Preferably, the driver I feedback control unit comprises:

a first temperature sensor, which is connected with the driver I and is configured to detect the temperature change of the driver I; and

a first direct compensation module, which is configured to compensate in light of a temperature compensation curve and according to the temperature change of the driver I, and after obtaining an offset of a drain voltage of a third-level metal oxide semiconductor field effect transistor (MOSFET) of the driver I, feed back the offset to a switching power supply converter connected with the driver I, so as to control change of the drain voltage of the third-level MOSFET of the driver I.

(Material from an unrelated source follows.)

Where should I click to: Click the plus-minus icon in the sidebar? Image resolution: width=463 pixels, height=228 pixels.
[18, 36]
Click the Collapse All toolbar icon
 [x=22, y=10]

Preferably, the driver Q feedback control unit comprises:

a second temperature sensor, which is connected with the driver Q and is configured to detect the temperature change of the driver Q; and

a second direct compensation module, which is configured to compensate in light of a temperature compensation curve and according to the temperature change of the driver Q, and after obtaining an offset of a drain voltage of a third-level MOSFET of the driver Q, feed back the offset to a switching power supply converter connected with the driver Q, so as to control change of the drain voltage of the third-level MOSFET of the driver Q.

Preferably, the temperature compensation curve is obtained according to the driving amplitude of an output signal of the driver and the drain voltage of the MOSFET of the driver.

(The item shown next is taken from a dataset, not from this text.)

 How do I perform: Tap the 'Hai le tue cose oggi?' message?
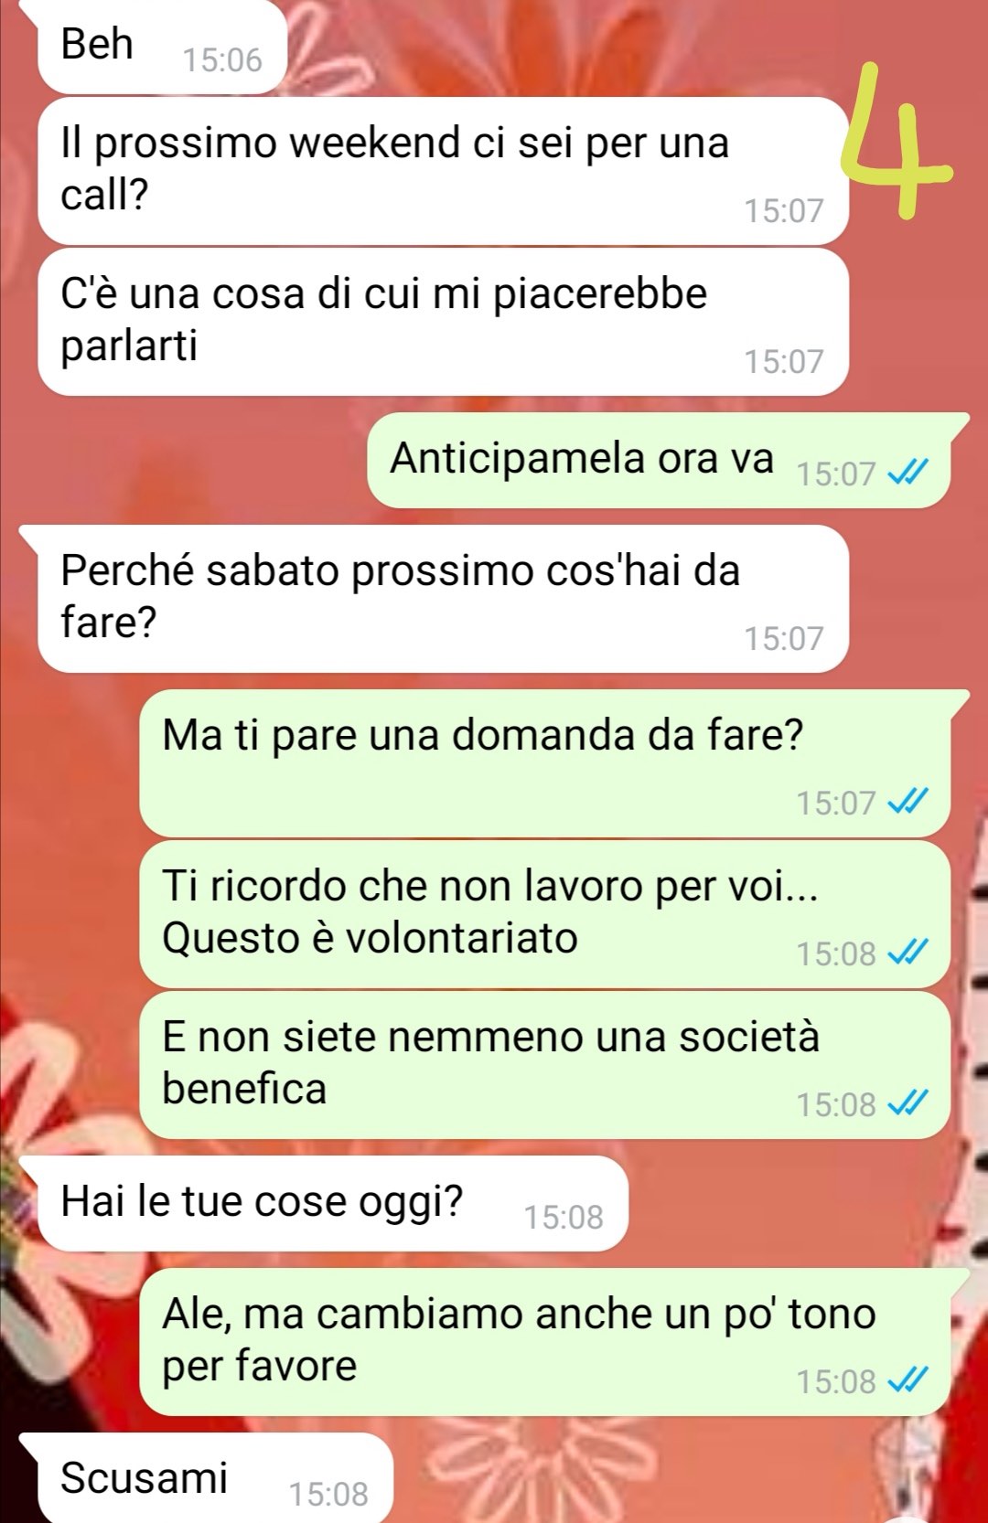pyautogui.click(x=333, y=1203)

Preferably, the driver I feedback control unit comprises:

a first current monitoring module, which is connected with a drain voltage of a third-level MOSFET of the driver I and is configured to monitor current change of the drain voltage of the third-level MOSFET of the driver I; and

a first indirect compensation module, which is configured to control voltage change of a gate voltage of the third-level MOSFET according to the current change of the drain voltage of the third-level MOSFET of the driver I, and control the current change of the drain voltage of the third-level MOSFET by controlling the voltage change of the gate voltage of the third-level MOSFET.

Preferably the driver Q feedback control unit comprises:

a second current monitoring module, which is connected with a drain voltage of a third-level MOSFET of the driver Q and is configured to monitor current change of the drain voltage of the third-level MOSFET of the driver Q; and

a second indirect compensation module, which is configured to control voltage change of a gate voltage of the third-level MOSFET according to the current change of the drain voltage of the third-level MOSFET of the driver Q, and control the current change of the drain voltage of the third-level MOSFET by controlling the voltage change of the gate voltage of the third-level MOSFET.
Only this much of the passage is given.